▸ **Task statement**:
Exclude the pictures and reproduce exactly the lines that run from the one holding "Where should I click to: Tick" to the end of the entries below.

[Saved entries]
*****

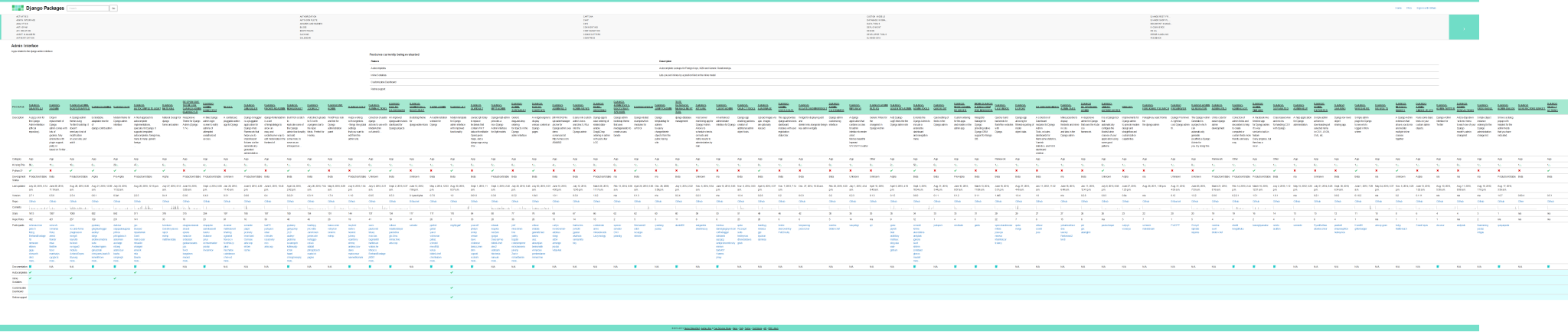Go to the Feedback category
The image size is (1568, 332).
(x=1156, y=38)
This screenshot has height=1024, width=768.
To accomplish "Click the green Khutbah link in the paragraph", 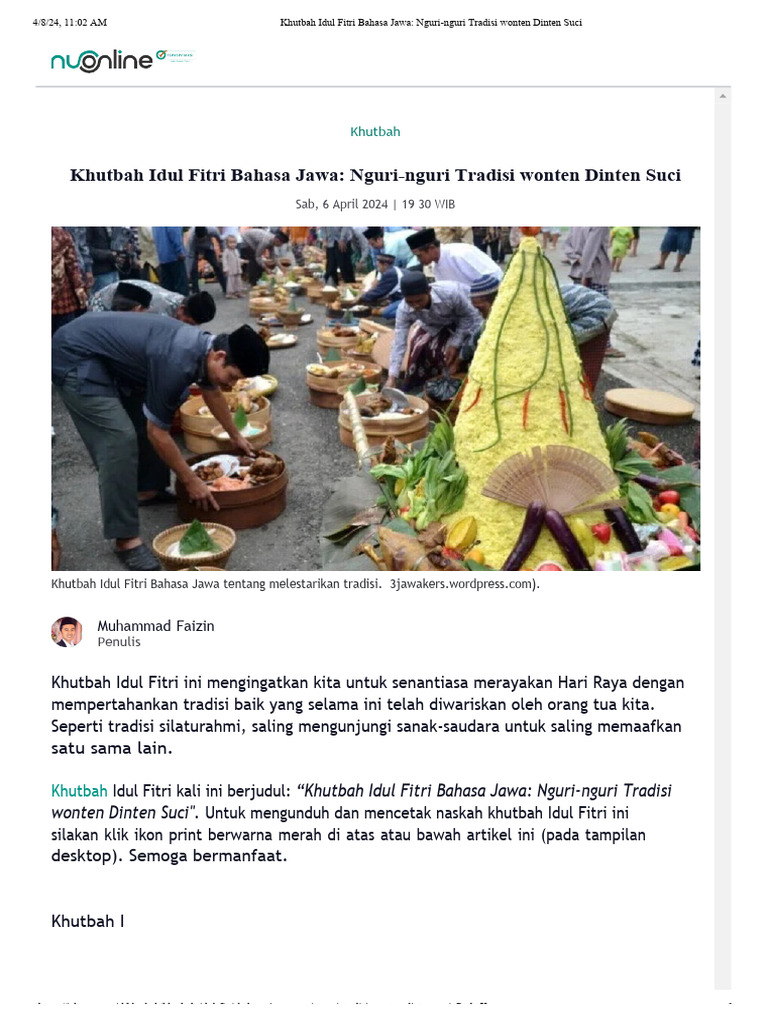I will coord(79,790).
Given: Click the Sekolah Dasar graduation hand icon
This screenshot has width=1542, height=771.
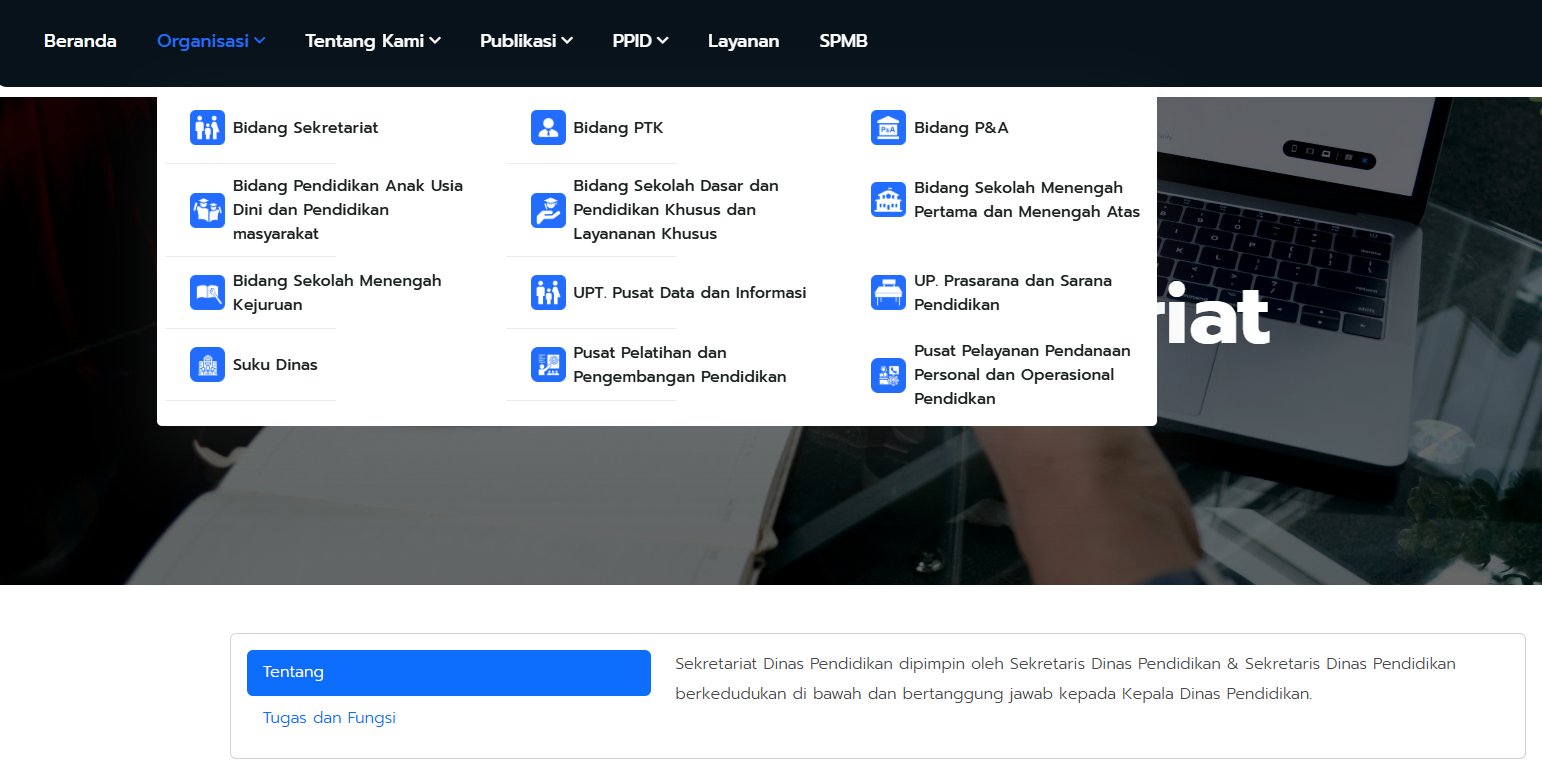Looking at the screenshot, I should point(548,210).
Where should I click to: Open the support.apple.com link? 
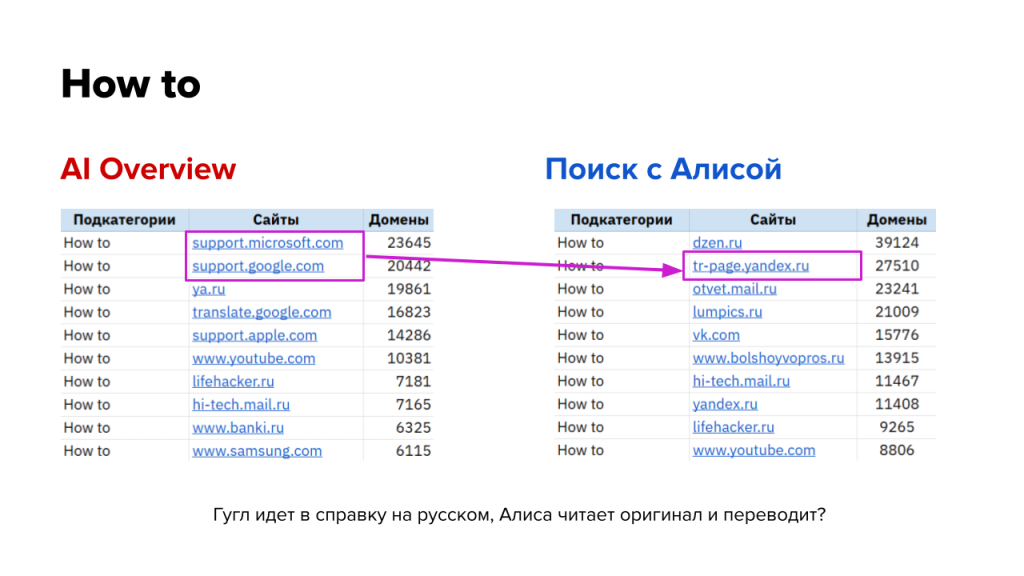254,335
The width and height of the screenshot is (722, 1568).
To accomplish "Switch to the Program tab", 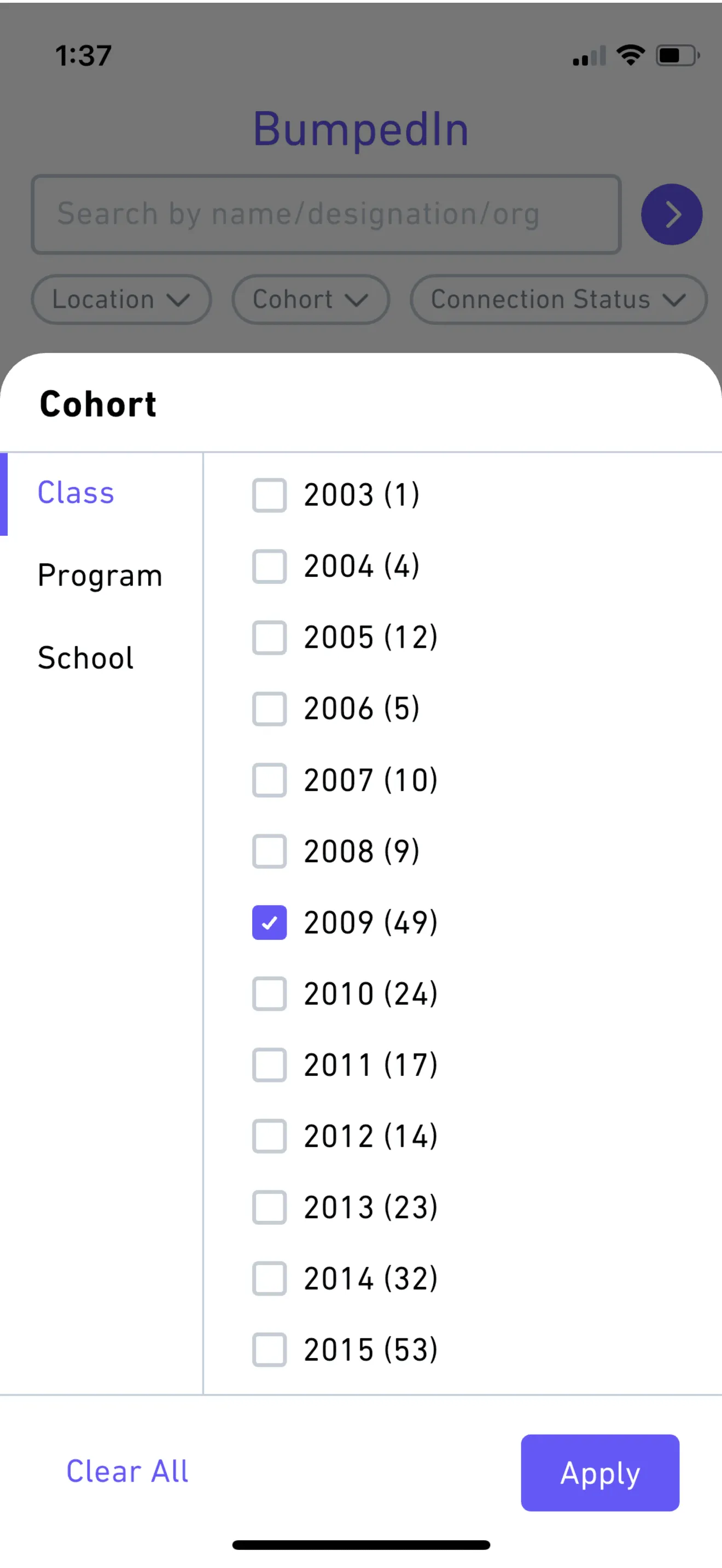I will [x=100, y=575].
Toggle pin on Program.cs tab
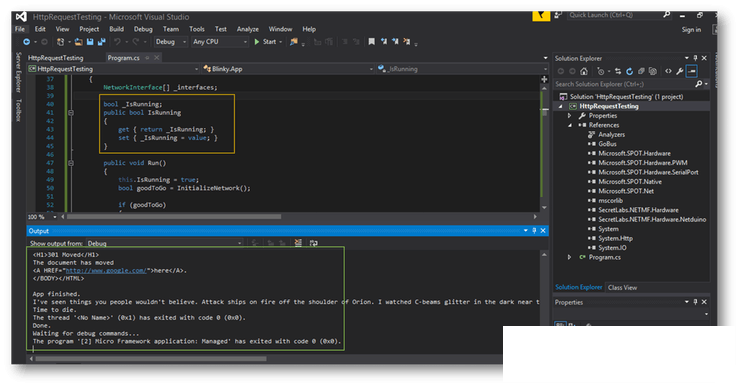This screenshot has height=387, width=740. tap(147, 58)
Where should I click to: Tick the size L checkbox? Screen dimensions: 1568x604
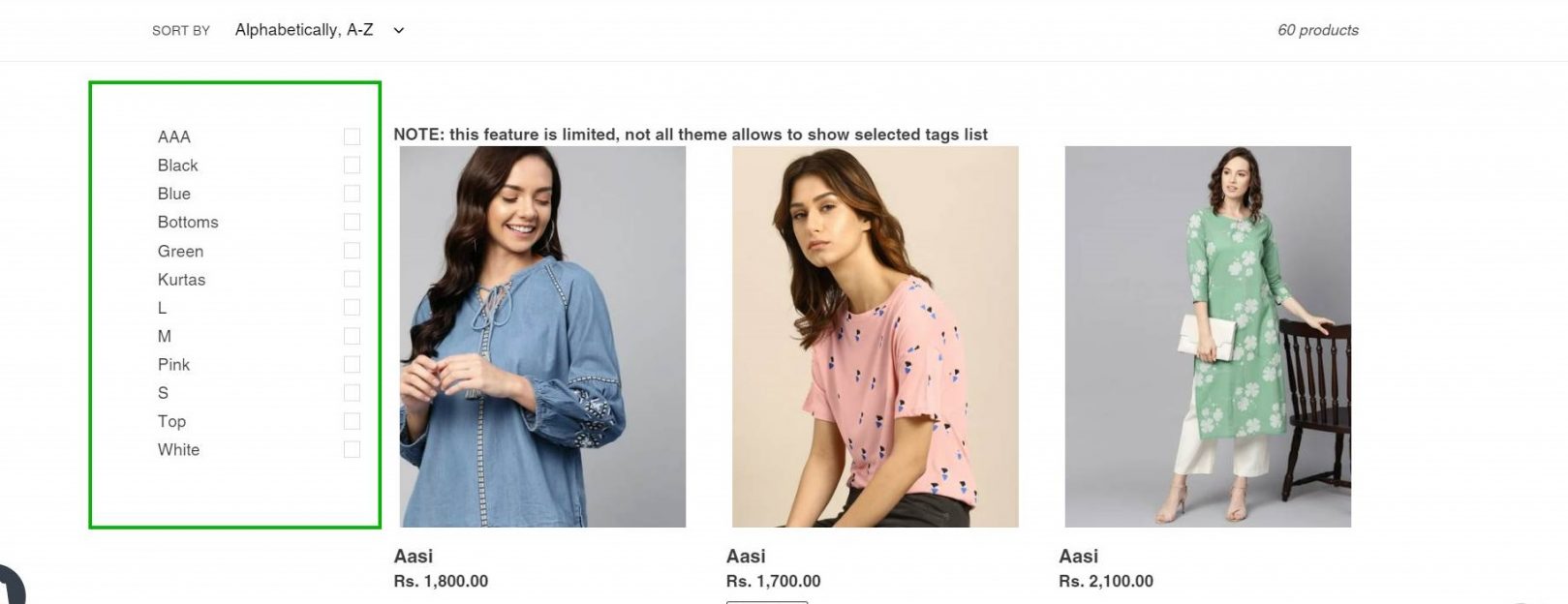tap(352, 308)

*****

▸ **Answer section**:
Where should I click to: Tick the size L checkbox? Screen dimensions: 1568x604
tap(352, 308)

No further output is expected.